Juvenile 1.89 Ga oceanic arc volcanic rocks of the Flin Flon volcanic belt at Snow Lake are characterized by extensive zones with anomalous 1.82 Ga metamorphic mineral assemblages, including porphyroblasts of garnet, staurolite, amphibole, biotite, gahnite, and/or kyanite. They were produced from altered rocks created during premetamorphic, 1.89 Ga, synvolcanic, hydrothermal fluid-rock interaction. Three separate episodes of hydrothermal alteration are recognized that span evolution of the host volcanic rocks from a primitive (nascent arc?) to mature arc geotectonic setting. The geologic, geochemical, mineralogical, and isotopic attributes of the zones indicate that they include volcanogenic massive sulfide (VMS)-related alteration, and they were produced at high and low temperatures and formed in seafloor/near seafloor and subseafloor (intrastratal) environments. Large-scale alteration zones at Snow Lake are up to 20 km in strike length and 0.8 km wide. Their large exploration “footprint,” which is 36 times greater in areal extent compared to associated “pipe-like” alteration zones, means that such zones provide a useful target to “vector-in” exploration to VMS depositional settings within volcanic belts. The VMS-related large-scale alteration zones at Snow Lake display diagnostic variations in intensity and style of alteration along strike toward VMS deposits, are stratigraphically underlain by altered portions of synvolcanic intrusions, are crossed by discordant zones of more intensely altered rocks, and can be demonstrated to have formed by interaction with high-temperature(>350°C) hydrothermal fluids.
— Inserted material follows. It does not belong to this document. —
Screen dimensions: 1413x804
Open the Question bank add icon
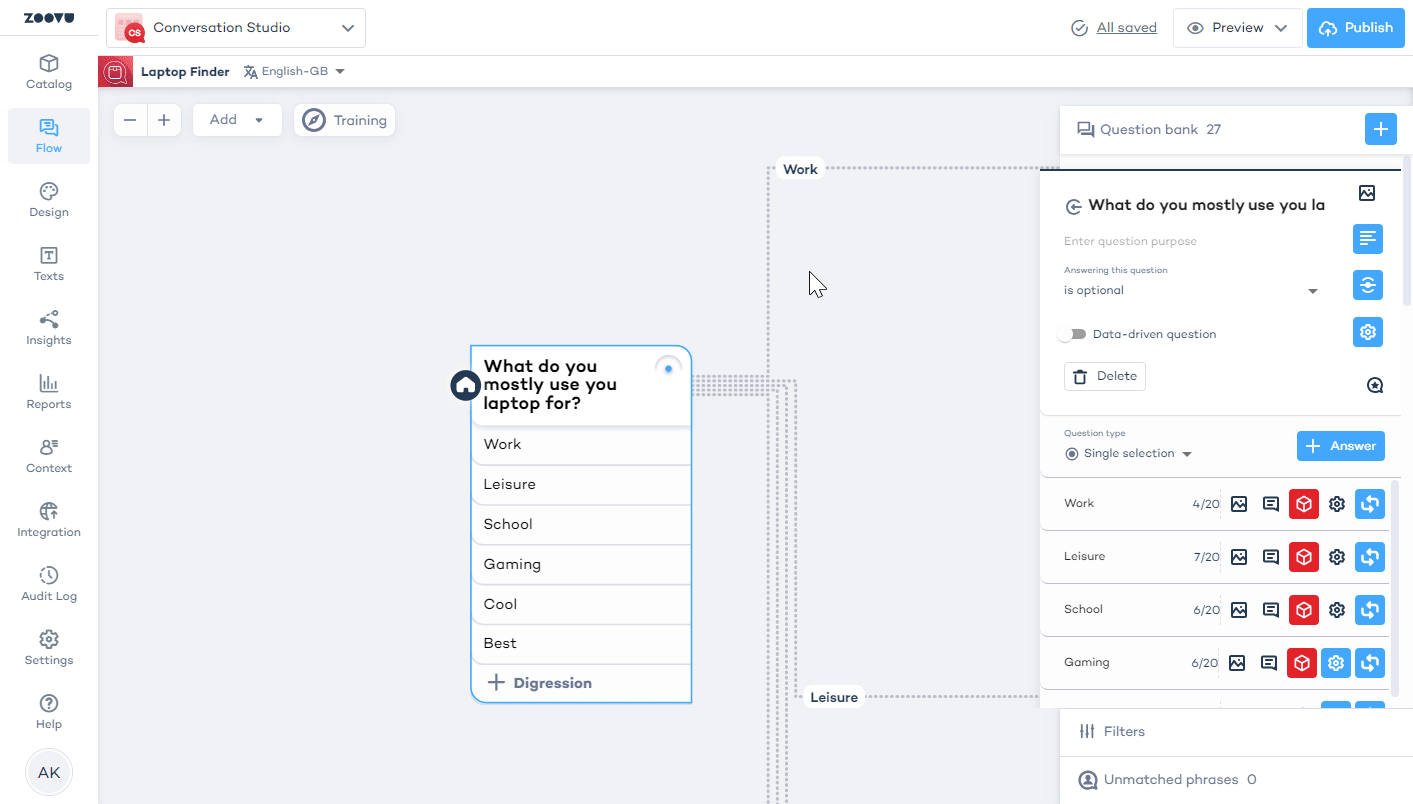pos(1381,129)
Cu-Zn–rich VMS deposits at Snow Lake formed in flow-dominated sequences, are hosted by large rhyolite flow complexes, and comprise lensoid orebodies. In contrast, Zn-Cu–rich VMS deposits, although also rhyolite associated, formed in volcaniclastic-dominated sequences, are spatially related to a district aquifer, and comprise stratiform, laterally continuous orebodies. This suggests that exploration for Cu-Zn VMS deposits could selectively target flow-dominated sequences and focus on rhyolite flow complexes that display significant alteration. Similarly, exploration for Zn-Cu VMS deposits could focus on volcaniclastic-dominated sequences in which a potential aquifer has been identified.